Держись, мой ангел, я с тобой

Такие дни, как сегодня, я называю Пушкинскими и непременно декламирую перед окном:
– «Проглянет день, как будто поневоле, и скроется…», промозглый до костей.
И всегда следом идёт:
– «Я пью один, со мною друга нет, с кем горькую запил бы я разлуку…»
Именно сегодня каждая буква поэта прямо с меня списана – сегодня развод в его последней фазе. Восемь лет брака коту под хвост. Осталось выполнить какое-то последнее требование бракоразводного судьи с искусственным интеллектом – и всё.
– «Я свободен, словно птица в небесах…»

Только не пойму, отчего так на душе погано. Умом понимаю, что в любой семье на грани развода, каждый из супругов думает: вот бы вторая половина стала другой, и все раздражающие привычки раз! – и убились бы сами собой. Вот тогда бы мы зажили! Но мне мудрости не хватает поступить правильно. Обидки одолевают. Решил залить их горячим кофе с печенькой. Благо в кафешке напротив с этим полный порядок.

В домашних шортах, старой майке и стоптанных тапках я сквозь мерзкую изморось добрался до кафе, умные двери которого узнавали меня метров за пять и услужливо широко распахивались.
– Привет, – кивнул я бармену Иванычу и жестом обозначил, что мне тот же заказ на то же место.
Старое кресло у края дальнего окна всегда было пустым. То ли мистическим образом хранило мне верность, то ли Иваныч умел предложить гостям более комфортные для них места. Устроившись поудобнее, я раскрыл гаджет и проворчал:
– Ну, поехали, – и для начала оплатил пошлину за оформление развода.
Потом заглянул на страничку бракоразводного судьи, чтобы выполнить какое-то его последнее требование.
– Ёхи-матрёхи, – застонал я, когда увидел, что от меня требуется.
Двоякое настроение начало заваливаться на тёмную сторону. Но тут Иваныч поставил передо мной большую чашку густого эспрессо с крошечной печенькой, и внутренняя гармония вернулась.

Я отхлебнул божественное пойло и попробовал расслабиться. Кофейный аромат со всех сторон, весёлое звяканье столовых приборов, бодрые разговоры посетителей – казалось, что жизнь хоть и дерьмо, если говорить объективно, но иногда всё не так плохо.
Я поставил чашку на столик и взялся за требование судьи – описать первую встречу с женой. Вдолбил в гаджет пяток предложений, победно выдохнул:
– Держи, фашист, гранату! – и запулил текст на страницу судьи с искусственным интеллектом.
Вот и всё. Осталось дождаться положительного решения. Через пару минут я свободен. Свободен, как орёл! Или как олень.
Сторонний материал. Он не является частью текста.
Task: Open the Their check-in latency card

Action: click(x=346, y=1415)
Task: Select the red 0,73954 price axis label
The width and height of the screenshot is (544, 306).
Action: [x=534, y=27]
Минута – и моя свобода отзвякала марш Мендельсона. Н-да, не докручивает искусственный интеллект с юморком. С кислой миной я взглянул на экран гаджета. Однако вместо разводных реквизитов увидел новое требование судьи: «Ваше описание первой встречи с женой носит недопустимо формальный характер. Хотелось бы увидеть в тексте большую душевность. От её количества будет зависеть размер Вашей доли при разделе совместно нажитого имущества».
– Снова-здорово! – охнул я, не зная, как выразить своё недоумение. – С каких это пор искусственный интеллект научился контролировать уровень «душевности» в тексте?

Мои попытки отбояриться от нелепых требований подверглись жестокому игнору со стороны бездушного судьи. Допив остывший к тому времени эспрессо и закусив его печенькой, я добавил к пяти предложениям ещё парочку. Отправил, восхищаясь своей смекалкой и стрессоустойчивостью.
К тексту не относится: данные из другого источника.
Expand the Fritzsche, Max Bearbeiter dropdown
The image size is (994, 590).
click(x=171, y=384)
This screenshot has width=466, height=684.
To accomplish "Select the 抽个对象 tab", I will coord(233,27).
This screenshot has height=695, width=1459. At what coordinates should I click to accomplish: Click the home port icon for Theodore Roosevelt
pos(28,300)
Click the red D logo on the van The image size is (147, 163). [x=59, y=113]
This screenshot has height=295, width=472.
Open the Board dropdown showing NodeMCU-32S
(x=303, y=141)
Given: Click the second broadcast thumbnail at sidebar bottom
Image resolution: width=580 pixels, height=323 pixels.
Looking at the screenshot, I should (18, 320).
В ответ двухминутная тишина. Наконец экран вспыхнул. На нём почти та же запись с издевательским предложением прослушать сообщение. Я даже вздрогнуть не успел, как на всё кафе загремел металлический голос с осуждающей интонацией:
– Ваше описание первой встречи с женой носит недопустимо формальный характер. Хотелось бы увидеть в тексте большую душевность. Размах и эпичность ощущений. От этого будет зависеть размер Вашей доли при разделе совместно нажитого имущества.
Все обернулись ко мне с уместным осуждением на лицах. Только бармен Иваныч деликатно отвернулся к винтажной кофемашине.

Не досада, не злость, а полномасштабная ярость охватила меня. Душевности в моём тексте не хватило искусственному интеллекту? Серьёзно? Ну что ж, будет тебе эпос. Держи, фашист, дюжину гранат. Чёртову дюжину гранат!
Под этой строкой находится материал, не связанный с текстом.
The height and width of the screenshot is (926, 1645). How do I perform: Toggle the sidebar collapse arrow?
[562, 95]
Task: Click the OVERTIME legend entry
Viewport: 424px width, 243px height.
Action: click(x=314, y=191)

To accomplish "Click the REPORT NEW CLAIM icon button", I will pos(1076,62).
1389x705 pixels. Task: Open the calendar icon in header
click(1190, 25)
Показал жестом Иванычу, что желаю ещё пару густого эспрессо с одной печенькой, и с разъярённым сердцем принялся вспоминать трагическую первую встречу с женой. Так и назвал свой «душевный» рассказ – трагедия. Эпическая трагедия. Ибо некоторые имена, в силу приватности, пришлось поменять на былинные.

***
Эпическая трагедия

Предзаказ Деду Морозу малолетняя наследница Емели Покровителя оформила ещё летом. Что-то накарябала на тончайшей бумаге, сунула листок в большой пластиковый пакет, запечатала его объёмной маркой и опустила в громоздкий антикварный почтовый ящик.

Забалованный всем миром Емеля Покровитель велел немедля вскрыть конверт и к Новому году приготовить девчонке знатный гостинец. Специально подготовленные сотрудники с подобающим энтузиазмом взялись за дело: ровно в полночь с трепетом извлекли драгоценный конверт из старого ящика, внимательно осмотрели марку и попробовали снять её. Тут и начались неприятности, которые привели к моей личной трагедии. И не только моей.
Печать оказалась слишком твёрдой, а бумага слишком тонкой. Когда расправили всё, что от неё осталось, сумели прочитать только такие каракули: «…ОТ МОРОЗКО В…»
Долго спорили, что же этому чаду сунуть под ёлку. То ли от самого Морозко какой-нибудь веломотик на протонной тяге, то ли неких живых отморозков из какой-то сетевой игры. Советники было сунулись к папаше с вопросом, но Емеля Покровитель, вечный трудоголик, вникать не стал и на ходу кинул:
– Отморозков, так отморозков. Но не абы каких, а самых лучших!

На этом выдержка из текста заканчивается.